-- Given passage --

::::

DEFAULT : Terminate immediately the rolloutLength is reached.

END_TURN : Terminate only at the end of our turn (‘our’ refers to the root player).

END_ROUND : Terminate only at the end of a full game round.

END_ACTION : Terminate only when we have finished a sequence of actions, and the next action is to be taken by another player. This is distinct from END_TURN in games where there are interrupt actions for example.

START_ACTION : Terminate only when opponents have finished a sequence of action, and the next action is to be taken by us.

maxTreeDepth

The maximum depth to grow the tree. If an MCTS iteration reaches this depth, then it will not expand any nodes beyond this level, and will move to the rollout phase.

information

This has three possible values:

  1. Open_Loop A perfect information game is assumed, i.e. that the copy of the game state received by the agent is the actual state and is known by all players. In this case the set of actions taken from the root defines the current state from the perspective of MCTS, but allows for the underlying state to be different due, for example, to a stochastic environment or actions of other players that are not tracked in the tree. On every iteration of MCTS the forward model is applied to the game state to advance it from the root through the tree.

  2. Closed_Loop As Open_Loop, but further assumes that the environment is deterministic, and that the same sequence of actions will always lead to exactly the same underlying state (as might be true in Chess, Go, or TicTacToe). Hence the forward model is not applied as we descend the tree. When a node is expanded, the state stored on its parent node is copied, and the forward model applied once to generate the new state for the expanded node, which is then stored. This approach significantly reduces the number of forward model calls made compared to Open Loop - but will generally perform less well despite more iterations if the game is stochastic.

::::

-- Task list --
[a] Could you arrange the rows as a numbered list, leaving out blank lines, starting with the row that contains "The height and width of the screenshot is (900, 1600)." and going on through the last of the rows?
[b] Can you pick up the MCTS settings passage from where it stops and carry it on?
The passage on MCTS settings has no connection to the rows that follow it.

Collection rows
::::

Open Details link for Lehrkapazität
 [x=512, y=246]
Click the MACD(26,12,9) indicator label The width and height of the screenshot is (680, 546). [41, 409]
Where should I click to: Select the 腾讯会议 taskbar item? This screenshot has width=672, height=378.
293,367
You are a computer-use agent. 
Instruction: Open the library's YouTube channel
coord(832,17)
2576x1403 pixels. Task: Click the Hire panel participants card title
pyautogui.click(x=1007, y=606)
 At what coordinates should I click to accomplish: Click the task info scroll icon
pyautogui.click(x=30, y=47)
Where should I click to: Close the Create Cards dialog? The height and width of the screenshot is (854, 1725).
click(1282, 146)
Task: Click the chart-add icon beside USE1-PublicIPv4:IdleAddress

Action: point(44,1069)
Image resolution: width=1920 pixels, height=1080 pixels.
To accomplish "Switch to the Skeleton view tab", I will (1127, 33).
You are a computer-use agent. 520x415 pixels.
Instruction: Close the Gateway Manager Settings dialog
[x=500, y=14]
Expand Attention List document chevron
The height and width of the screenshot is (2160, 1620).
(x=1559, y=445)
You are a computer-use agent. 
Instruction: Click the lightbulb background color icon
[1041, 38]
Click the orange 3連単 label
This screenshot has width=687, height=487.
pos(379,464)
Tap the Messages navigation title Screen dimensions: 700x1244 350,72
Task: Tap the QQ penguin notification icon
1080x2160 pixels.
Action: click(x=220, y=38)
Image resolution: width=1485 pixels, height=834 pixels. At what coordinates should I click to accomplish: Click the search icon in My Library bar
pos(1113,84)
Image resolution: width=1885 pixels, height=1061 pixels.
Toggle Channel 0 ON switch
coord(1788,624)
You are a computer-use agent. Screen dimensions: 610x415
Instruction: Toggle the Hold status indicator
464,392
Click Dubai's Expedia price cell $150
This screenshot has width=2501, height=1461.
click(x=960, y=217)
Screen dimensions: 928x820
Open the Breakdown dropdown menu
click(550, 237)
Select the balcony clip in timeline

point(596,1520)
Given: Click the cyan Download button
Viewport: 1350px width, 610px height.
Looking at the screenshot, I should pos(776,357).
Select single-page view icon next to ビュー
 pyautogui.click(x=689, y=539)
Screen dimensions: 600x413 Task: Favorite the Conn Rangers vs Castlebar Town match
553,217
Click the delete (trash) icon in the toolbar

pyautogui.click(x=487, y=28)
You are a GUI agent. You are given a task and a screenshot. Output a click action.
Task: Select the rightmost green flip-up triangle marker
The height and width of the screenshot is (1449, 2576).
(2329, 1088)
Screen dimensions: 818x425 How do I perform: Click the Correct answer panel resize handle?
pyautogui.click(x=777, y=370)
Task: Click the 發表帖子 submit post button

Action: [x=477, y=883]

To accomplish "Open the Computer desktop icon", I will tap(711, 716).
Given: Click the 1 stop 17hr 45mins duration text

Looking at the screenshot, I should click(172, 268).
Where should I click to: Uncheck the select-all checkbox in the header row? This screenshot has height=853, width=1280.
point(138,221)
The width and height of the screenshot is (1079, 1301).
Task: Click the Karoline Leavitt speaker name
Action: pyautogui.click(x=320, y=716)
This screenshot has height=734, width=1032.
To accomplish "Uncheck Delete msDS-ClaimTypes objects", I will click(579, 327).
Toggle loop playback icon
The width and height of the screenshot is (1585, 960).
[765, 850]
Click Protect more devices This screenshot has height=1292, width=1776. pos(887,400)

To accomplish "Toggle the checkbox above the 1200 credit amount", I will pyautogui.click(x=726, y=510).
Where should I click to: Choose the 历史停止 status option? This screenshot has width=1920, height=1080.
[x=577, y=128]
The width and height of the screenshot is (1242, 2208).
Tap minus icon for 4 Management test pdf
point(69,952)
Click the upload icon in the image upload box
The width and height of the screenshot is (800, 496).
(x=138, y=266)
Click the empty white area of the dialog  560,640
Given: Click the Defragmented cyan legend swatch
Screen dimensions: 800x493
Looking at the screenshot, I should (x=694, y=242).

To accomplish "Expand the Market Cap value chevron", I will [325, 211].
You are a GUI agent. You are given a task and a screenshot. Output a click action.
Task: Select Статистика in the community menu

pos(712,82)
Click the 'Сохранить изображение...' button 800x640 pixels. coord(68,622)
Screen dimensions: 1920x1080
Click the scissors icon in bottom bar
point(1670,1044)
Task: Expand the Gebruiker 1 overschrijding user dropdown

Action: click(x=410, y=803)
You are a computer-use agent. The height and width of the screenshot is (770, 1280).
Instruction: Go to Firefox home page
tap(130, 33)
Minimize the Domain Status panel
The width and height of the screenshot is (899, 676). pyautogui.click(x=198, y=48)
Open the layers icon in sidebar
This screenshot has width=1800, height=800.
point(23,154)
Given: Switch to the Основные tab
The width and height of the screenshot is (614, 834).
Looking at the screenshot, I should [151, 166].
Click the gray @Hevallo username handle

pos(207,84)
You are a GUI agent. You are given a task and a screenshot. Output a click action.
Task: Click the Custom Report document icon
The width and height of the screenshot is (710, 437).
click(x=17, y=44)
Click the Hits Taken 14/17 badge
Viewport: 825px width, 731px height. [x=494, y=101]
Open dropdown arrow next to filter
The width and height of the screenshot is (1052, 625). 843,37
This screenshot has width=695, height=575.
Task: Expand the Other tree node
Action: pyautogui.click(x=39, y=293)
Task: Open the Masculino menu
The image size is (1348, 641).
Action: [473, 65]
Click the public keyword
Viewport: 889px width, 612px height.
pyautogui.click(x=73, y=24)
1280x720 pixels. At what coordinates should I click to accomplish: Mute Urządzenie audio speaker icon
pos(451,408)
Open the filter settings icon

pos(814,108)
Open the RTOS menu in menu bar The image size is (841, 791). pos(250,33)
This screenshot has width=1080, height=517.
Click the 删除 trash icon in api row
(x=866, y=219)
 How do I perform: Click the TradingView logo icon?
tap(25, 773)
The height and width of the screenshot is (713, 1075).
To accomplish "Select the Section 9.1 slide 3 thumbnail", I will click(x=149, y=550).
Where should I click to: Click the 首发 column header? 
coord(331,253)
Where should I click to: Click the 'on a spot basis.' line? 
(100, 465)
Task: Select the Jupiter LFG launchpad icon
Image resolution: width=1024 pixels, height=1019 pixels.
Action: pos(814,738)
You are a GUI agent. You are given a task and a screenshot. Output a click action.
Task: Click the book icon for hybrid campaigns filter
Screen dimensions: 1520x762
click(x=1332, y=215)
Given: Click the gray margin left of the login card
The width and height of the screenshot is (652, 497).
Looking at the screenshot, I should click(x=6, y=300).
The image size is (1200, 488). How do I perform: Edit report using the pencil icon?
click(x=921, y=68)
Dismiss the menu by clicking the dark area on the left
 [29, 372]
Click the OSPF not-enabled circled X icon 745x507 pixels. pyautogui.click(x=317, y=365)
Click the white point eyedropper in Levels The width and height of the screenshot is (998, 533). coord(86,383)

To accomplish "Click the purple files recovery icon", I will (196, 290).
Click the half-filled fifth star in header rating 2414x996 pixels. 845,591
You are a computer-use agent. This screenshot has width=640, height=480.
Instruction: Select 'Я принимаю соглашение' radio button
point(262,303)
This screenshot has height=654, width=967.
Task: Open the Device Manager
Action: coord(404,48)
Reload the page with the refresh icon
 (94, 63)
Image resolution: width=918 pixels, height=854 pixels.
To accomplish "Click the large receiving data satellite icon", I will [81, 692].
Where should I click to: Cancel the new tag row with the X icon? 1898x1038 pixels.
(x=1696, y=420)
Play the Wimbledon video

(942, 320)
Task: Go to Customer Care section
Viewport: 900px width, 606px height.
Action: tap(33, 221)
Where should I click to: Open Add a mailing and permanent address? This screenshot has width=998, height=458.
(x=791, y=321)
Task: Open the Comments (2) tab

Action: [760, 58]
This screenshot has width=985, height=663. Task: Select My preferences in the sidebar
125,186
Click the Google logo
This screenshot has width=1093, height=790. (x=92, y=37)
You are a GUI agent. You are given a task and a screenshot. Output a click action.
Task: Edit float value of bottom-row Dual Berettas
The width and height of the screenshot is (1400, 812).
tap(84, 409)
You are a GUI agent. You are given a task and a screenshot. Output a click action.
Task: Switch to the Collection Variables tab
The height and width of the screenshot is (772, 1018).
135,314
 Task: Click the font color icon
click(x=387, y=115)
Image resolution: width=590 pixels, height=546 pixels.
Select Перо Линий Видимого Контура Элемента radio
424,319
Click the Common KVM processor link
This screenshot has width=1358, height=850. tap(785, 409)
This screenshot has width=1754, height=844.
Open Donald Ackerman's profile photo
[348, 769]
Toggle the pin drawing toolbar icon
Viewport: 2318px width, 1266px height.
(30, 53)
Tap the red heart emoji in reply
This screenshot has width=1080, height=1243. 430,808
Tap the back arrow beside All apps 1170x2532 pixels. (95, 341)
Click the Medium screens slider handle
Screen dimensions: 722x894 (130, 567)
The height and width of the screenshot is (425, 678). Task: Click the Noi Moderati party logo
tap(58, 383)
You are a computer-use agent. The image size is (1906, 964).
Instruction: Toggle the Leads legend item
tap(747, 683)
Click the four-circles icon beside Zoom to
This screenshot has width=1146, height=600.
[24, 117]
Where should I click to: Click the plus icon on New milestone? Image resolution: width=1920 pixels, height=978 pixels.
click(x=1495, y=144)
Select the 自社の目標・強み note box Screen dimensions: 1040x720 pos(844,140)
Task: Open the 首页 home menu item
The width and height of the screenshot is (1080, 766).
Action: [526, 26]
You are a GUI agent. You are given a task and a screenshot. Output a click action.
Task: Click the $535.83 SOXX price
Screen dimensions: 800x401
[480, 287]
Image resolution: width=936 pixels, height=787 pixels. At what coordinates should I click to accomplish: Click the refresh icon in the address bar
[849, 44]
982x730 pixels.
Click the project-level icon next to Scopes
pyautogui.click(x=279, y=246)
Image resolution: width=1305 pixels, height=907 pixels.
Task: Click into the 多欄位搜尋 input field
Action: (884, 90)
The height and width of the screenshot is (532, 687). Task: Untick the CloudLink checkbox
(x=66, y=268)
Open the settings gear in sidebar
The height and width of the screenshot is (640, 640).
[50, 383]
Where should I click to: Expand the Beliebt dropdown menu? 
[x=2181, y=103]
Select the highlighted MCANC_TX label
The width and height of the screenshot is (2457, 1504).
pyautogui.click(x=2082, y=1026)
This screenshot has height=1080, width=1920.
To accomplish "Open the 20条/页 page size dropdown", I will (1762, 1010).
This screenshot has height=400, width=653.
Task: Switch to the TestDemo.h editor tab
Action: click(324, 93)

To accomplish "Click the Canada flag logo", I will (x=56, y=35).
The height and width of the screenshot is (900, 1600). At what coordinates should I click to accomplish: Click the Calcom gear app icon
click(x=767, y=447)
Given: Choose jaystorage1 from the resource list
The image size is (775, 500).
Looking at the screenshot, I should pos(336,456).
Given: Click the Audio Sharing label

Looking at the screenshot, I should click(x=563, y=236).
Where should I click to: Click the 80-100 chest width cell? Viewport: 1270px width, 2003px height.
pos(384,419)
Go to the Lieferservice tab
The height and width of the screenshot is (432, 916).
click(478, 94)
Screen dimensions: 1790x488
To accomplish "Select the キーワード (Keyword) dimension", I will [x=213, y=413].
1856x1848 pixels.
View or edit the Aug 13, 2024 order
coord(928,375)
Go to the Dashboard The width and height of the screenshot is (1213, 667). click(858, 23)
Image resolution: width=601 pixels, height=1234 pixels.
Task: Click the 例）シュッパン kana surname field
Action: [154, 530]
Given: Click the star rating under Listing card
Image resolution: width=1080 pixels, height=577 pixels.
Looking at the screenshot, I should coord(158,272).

::::

-- Responses in order --
[a]
1. The height and width of the screenshot is (900, 1600). At what coordinates should I click to accomplish: Click the Calcom gear app icon
2. click(x=767, y=447)
3. Given: Choose jaystorage1 from the resource list
4. The image size is (775, 500).
5. Looking at the screenshot, I should pos(336,456).
6. Given: Click the Audio Sharing label
7. Looking at the screenshot, I should click(x=563, y=236).
8. Where should I click to: Click the 80-100 chest width cell? Viewport: 1270px width, 2003px height.
9. pos(384,419)
10. Go to the Lieferservice tab
11. The height and width of the screenshot is (432, 916).
12. click(478, 94)
13. Screen dimensions: 1790x488
14. To accomplish "Select the キーワード (Keyword) dimension", I will [x=213, y=413].
15. 1856x1848 pixels.
16. View or edit the Aug 13, 2024 order
17. coord(928,375)
18. Go to the Dashboard The width and height of the screenshot is (1213, 667). click(858, 23)
19. Image resolution: width=601 pixels, height=1234 pixels.
20. Task: Click the 例）シュッパン kana surname field
21. Action: [154, 530]
22. Given: Click the star rating under Listing card
23. Image resolution: width=1080 pixels, height=577 pixels.
24. Looking at the screenshot, I should coord(158,272).

[b]
  3. Information_Set A simple form of Information Set MCTS is used. At the start of each iteration the root state is ‘redeterminised’ before the tree phase starts. Redeterminisation shuffles all the unknown information in the state to be a valid full state - or, if you prefer, it samples a full state that is in the current Information Set (i.e. consistent with everything that we can see). Otherwise this is as for Open_Loop, with the root through the tree defined by the sequence of actions taken. This is implemented using the AbstractGameState.copy(playerId) method, which should shuffle any decks we can’t see. See the reference below for more details.

    Whitehouse, Daniel, Edward J. Powley, and Peter I. Cowling. 2011. ‘Determinization and Information Set Monte Carlo Tree Search for the Card Game Dou Di Zhu’. In 2011 IEEE Conference on Computational Intelligence and Games (CIG’11), 87–94. Seoul, Korea (South): IEEE. link.

selectionPolicy

This determines how the final action is selected after MCTS is complete.

ROBUST will pick the action from the root node that has been visited most often.

SIMPLE will pick the action from the root node that has the highest expected score (ignoring any exploration term).

EXP3 and Regret Matching (see treePolicy below) use their own specific final selection policies, and ignore this parameter.

treePolicy

This determines how MCTS makes decisions as it descends the tree. The supported options are:

  1. UCB The default Upper Confidence Bound for Trees algorithm:
\[V(a)=\bar{X}_a + K\sqrt{\frac{\log(N)}{n_a}}\]

Where K is the exploration constant, N is the total number of iterations through the node, and na is the number of times action a has been picked from this node. X(a) is the mean value of taking the action a from the node.

  1. UCB_Tuned This modifies the UCB formula to consider the observed variance of the rewards from rollouts. If this variance is low, then exploration will be reduced compared to UCB. The second reference below found this to be the best from several tested.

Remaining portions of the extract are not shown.